Please repeat the part of the Christmas reflection starting at "In him was life, and" and ending at "and winter solstice.", word for word.

--- start Extract to read ---

In him was life, and the life was the light of men. The light shines in the darkness, and the darkness hasn’t overcome it. (John 1:4-5 WEB) 

I, Beth, know there’s debate about when to celebrate Christmas. I don’t know all of the scholarly research and although I haven’t read all of it I must say I am thankful for the choice of December 25th. I’ve read that part of the reason for picking December 25th was because of the darkness and winter solstice. 

For fourteen years our family lived on the island of Guam. Bobbing around the ocean at thirteen degrees north of the equator, Guam was wonderful with plenty of sunshine and summer weather all year round. Each December we gathered at the beach to celebrated

Christmas with snorkeling and a barbecue. With copious sunshine, and sometimes forgotten sunscreen, tropical winters gave a whole new meaning to Santa’s red suit! We were soon use to the warm winter weather of the tropics. However, things change. Jingle Bells, Coconut Shells, Santa ‘s coming now

Instead of driving eight reindeer he rides a caribou!

--- end Extract to read ---
--- start Dataset extract ---

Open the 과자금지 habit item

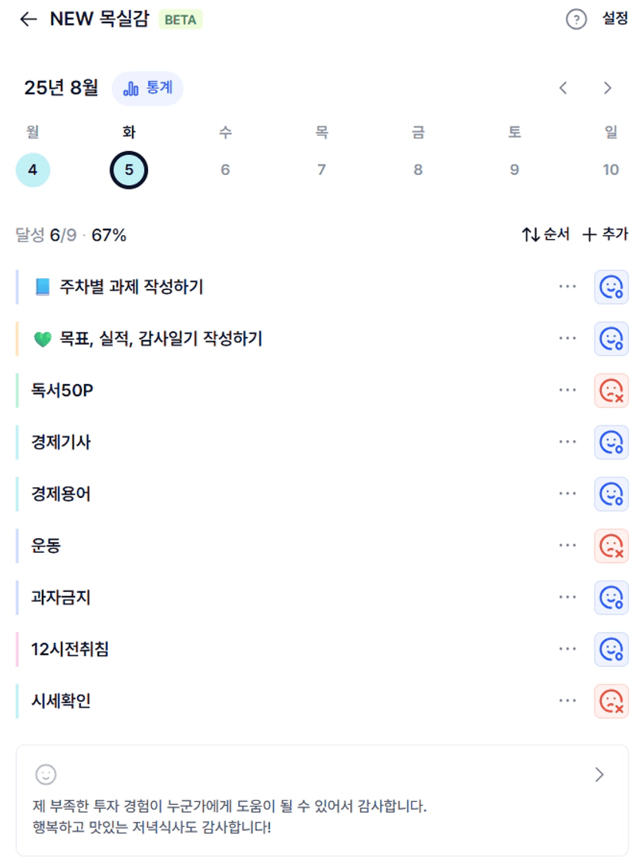[61, 597]
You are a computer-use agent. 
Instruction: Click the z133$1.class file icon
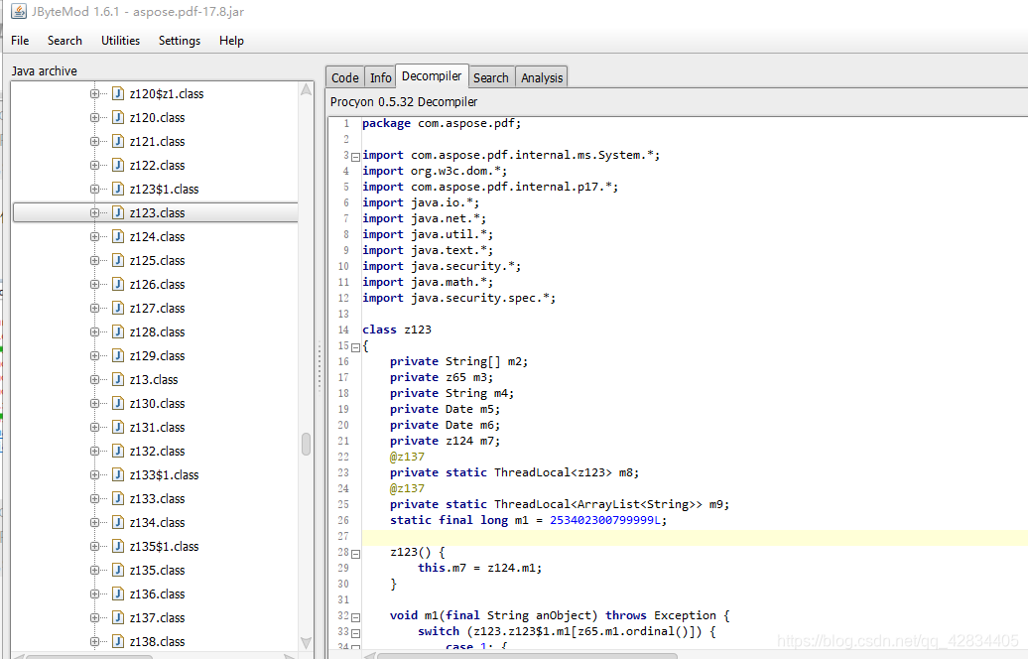(118, 474)
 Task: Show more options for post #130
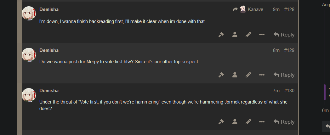pyautogui.click(x=262, y=122)
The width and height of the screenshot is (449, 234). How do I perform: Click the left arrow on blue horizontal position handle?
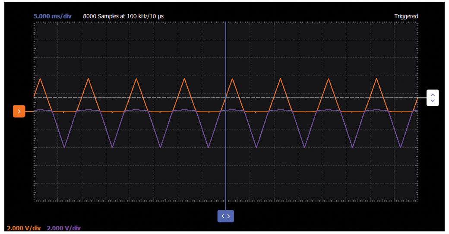click(223, 216)
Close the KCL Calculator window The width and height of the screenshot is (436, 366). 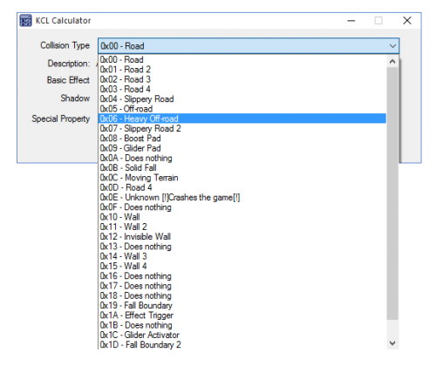[x=407, y=21]
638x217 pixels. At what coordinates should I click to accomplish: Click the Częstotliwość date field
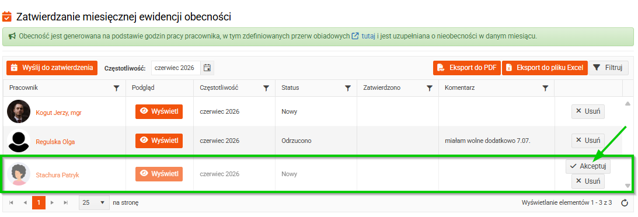tap(176, 68)
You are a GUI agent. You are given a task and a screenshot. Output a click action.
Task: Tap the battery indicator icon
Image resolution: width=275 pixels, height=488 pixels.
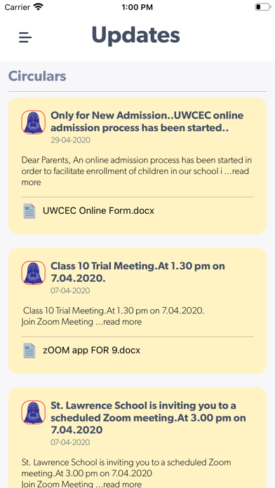pos(262,7)
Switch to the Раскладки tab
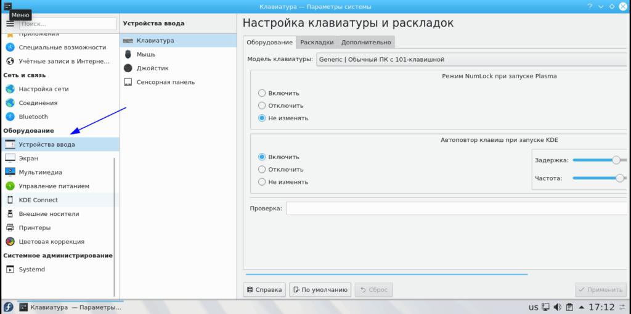The width and height of the screenshot is (631, 314). coord(317,43)
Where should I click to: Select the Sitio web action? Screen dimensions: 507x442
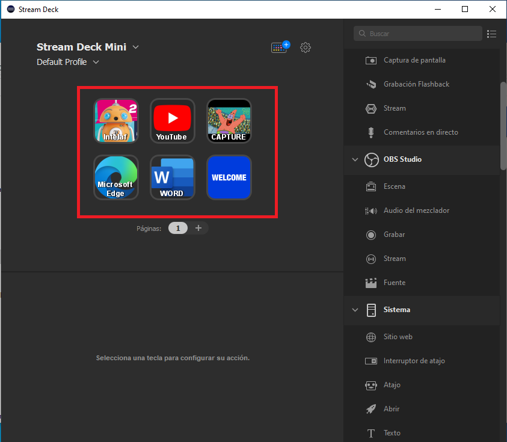pos(398,337)
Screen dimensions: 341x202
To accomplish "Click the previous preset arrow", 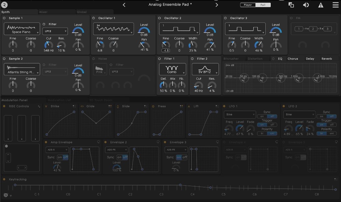I will point(124,5).
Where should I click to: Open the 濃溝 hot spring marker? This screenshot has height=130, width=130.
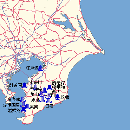click(42, 99)
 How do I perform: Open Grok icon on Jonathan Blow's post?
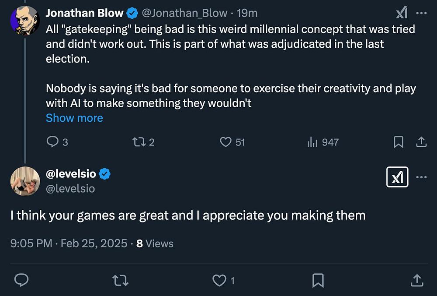coord(402,14)
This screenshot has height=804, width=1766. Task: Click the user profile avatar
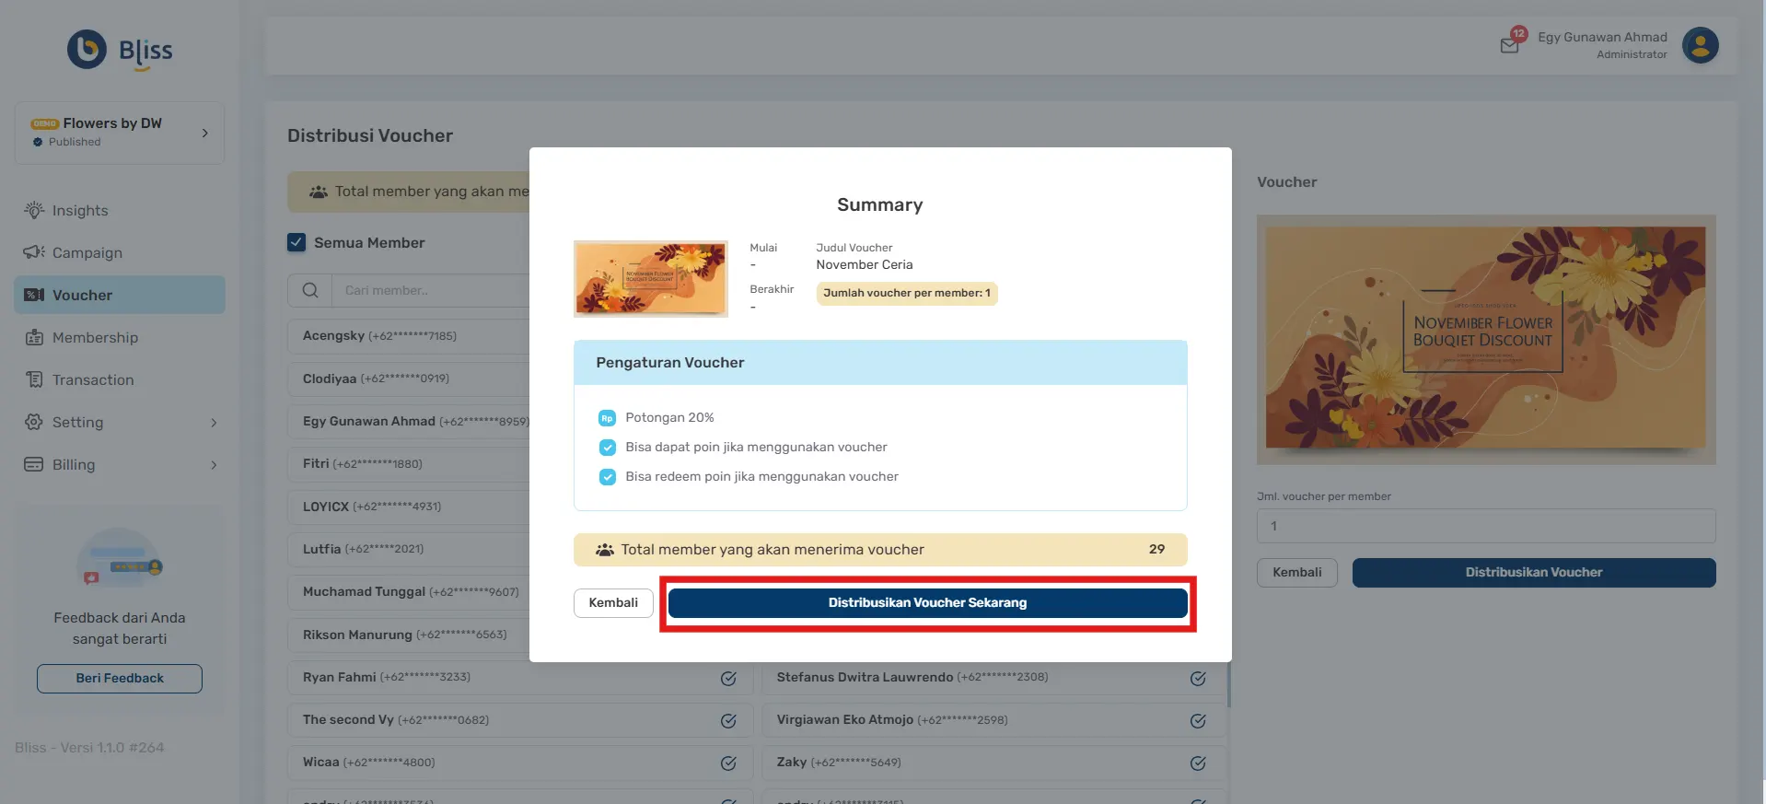click(1700, 45)
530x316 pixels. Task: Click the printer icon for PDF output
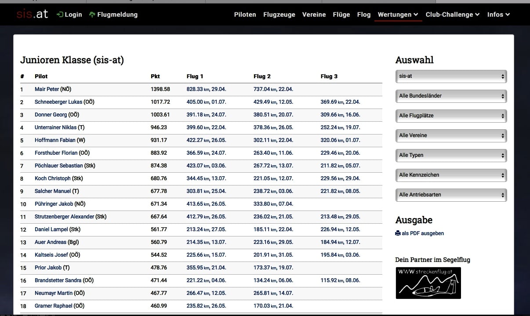pyautogui.click(x=398, y=233)
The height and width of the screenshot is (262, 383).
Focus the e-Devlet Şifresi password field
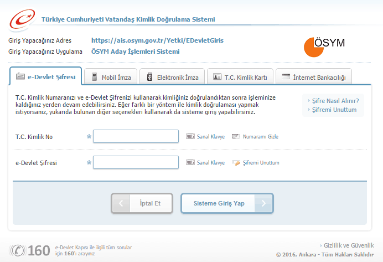pyautogui.click(x=136, y=163)
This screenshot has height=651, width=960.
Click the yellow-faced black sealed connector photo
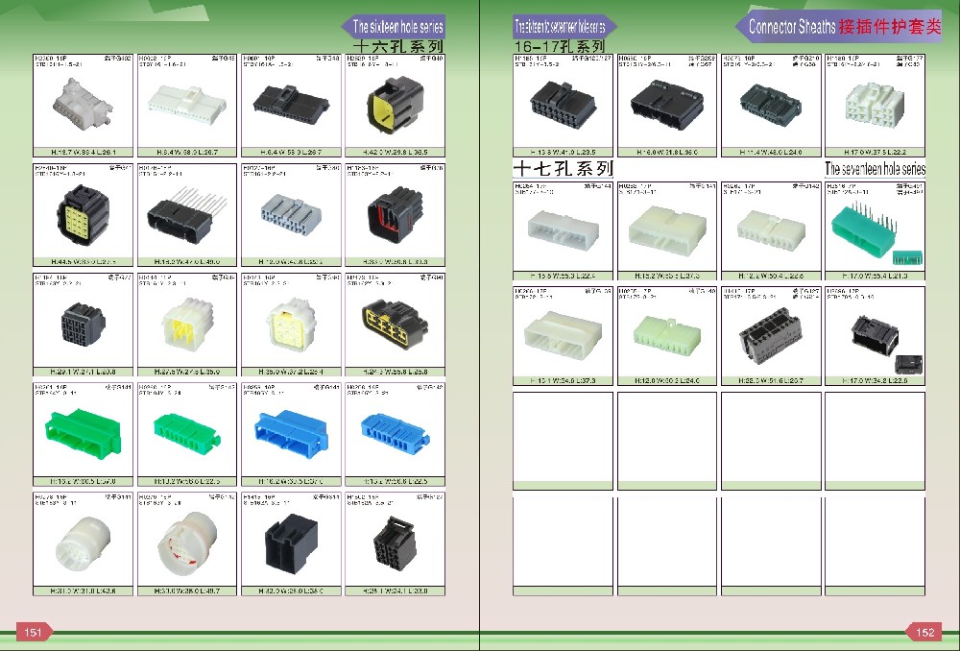(x=395, y=104)
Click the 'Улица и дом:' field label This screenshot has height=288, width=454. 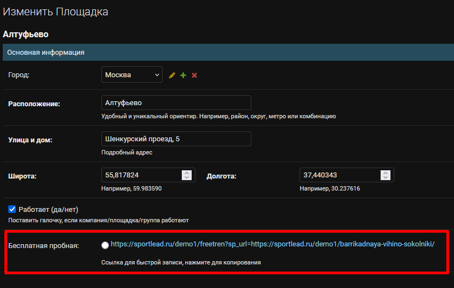(31, 140)
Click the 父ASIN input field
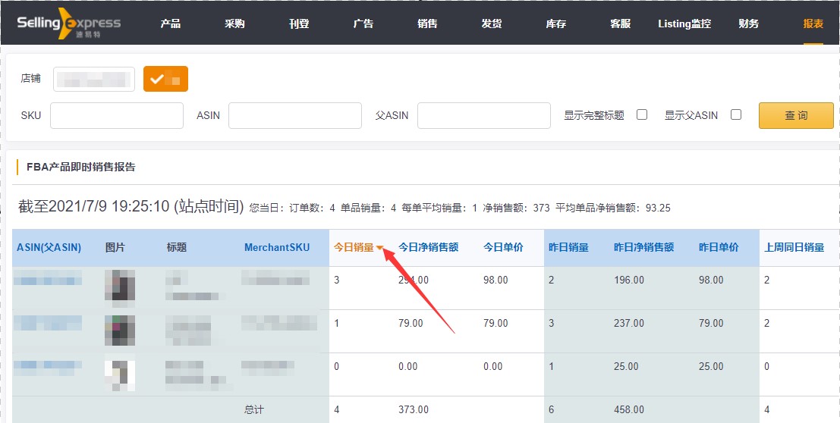 click(483, 116)
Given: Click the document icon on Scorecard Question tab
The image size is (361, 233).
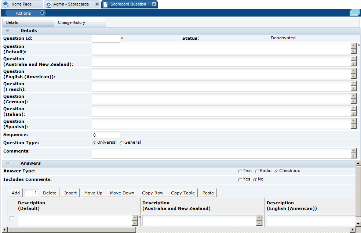Looking at the screenshot, I should (x=105, y=4).
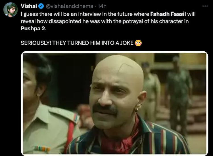Click the blurred guard in green uniform

pyautogui.click(x=179, y=94)
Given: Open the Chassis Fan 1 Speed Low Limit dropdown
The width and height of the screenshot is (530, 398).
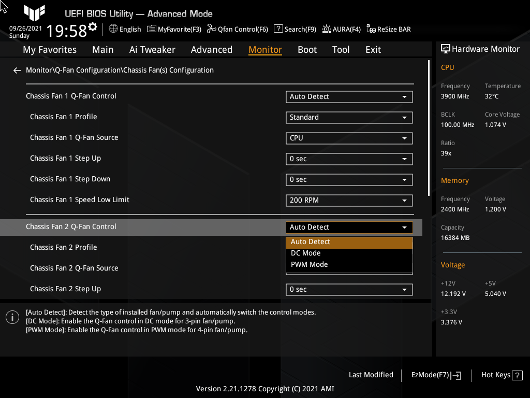Looking at the screenshot, I should pos(349,200).
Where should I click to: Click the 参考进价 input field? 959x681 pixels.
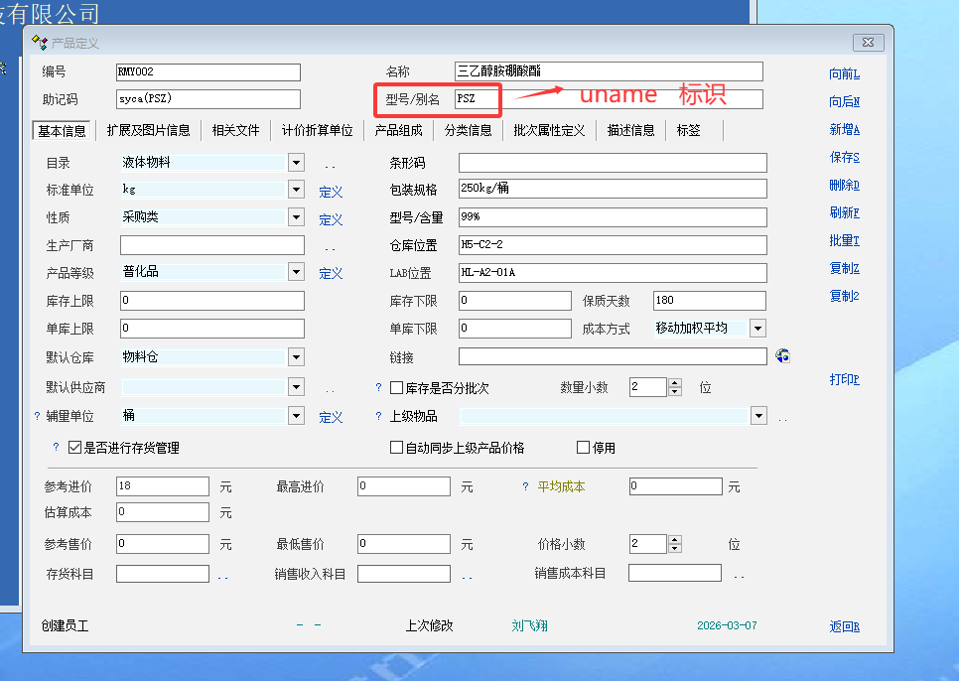[163, 486]
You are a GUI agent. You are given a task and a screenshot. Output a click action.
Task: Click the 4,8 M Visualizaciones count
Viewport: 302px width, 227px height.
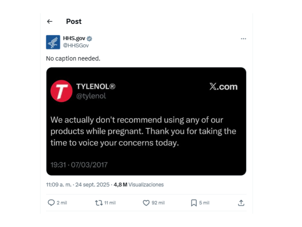point(139,185)
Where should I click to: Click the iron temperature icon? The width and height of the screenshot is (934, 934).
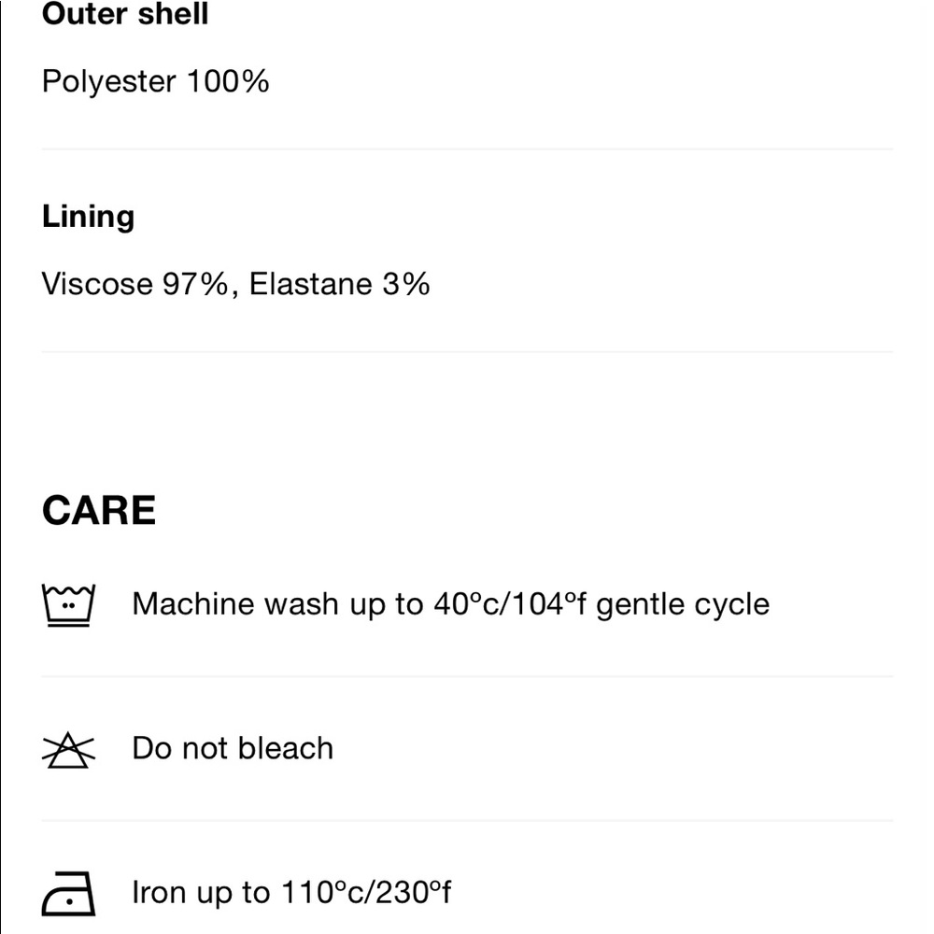[68, 894]
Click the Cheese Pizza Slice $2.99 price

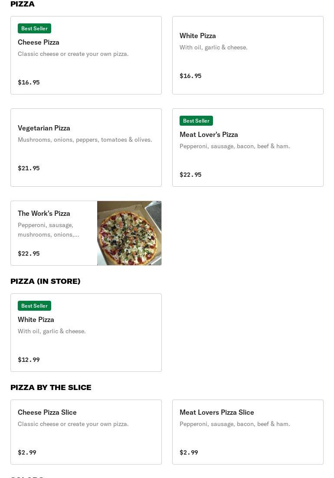[27, 452]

--- end Dataset extract ---

Final result:
In him was life, and the life was the light of men. The light shines in the darkness, and the darkness hasn’t overcome it. (John 1:4-5 WEB) 

I, Beth, know there’s debate about when to celebrate Christmas. I don’t know all of the scholarly research and although I haven’t read all of it I must say I am thankful for the choice of December 25th. I’ve read that part of the reason for picking December 25th was because of the darkness and winter solstice.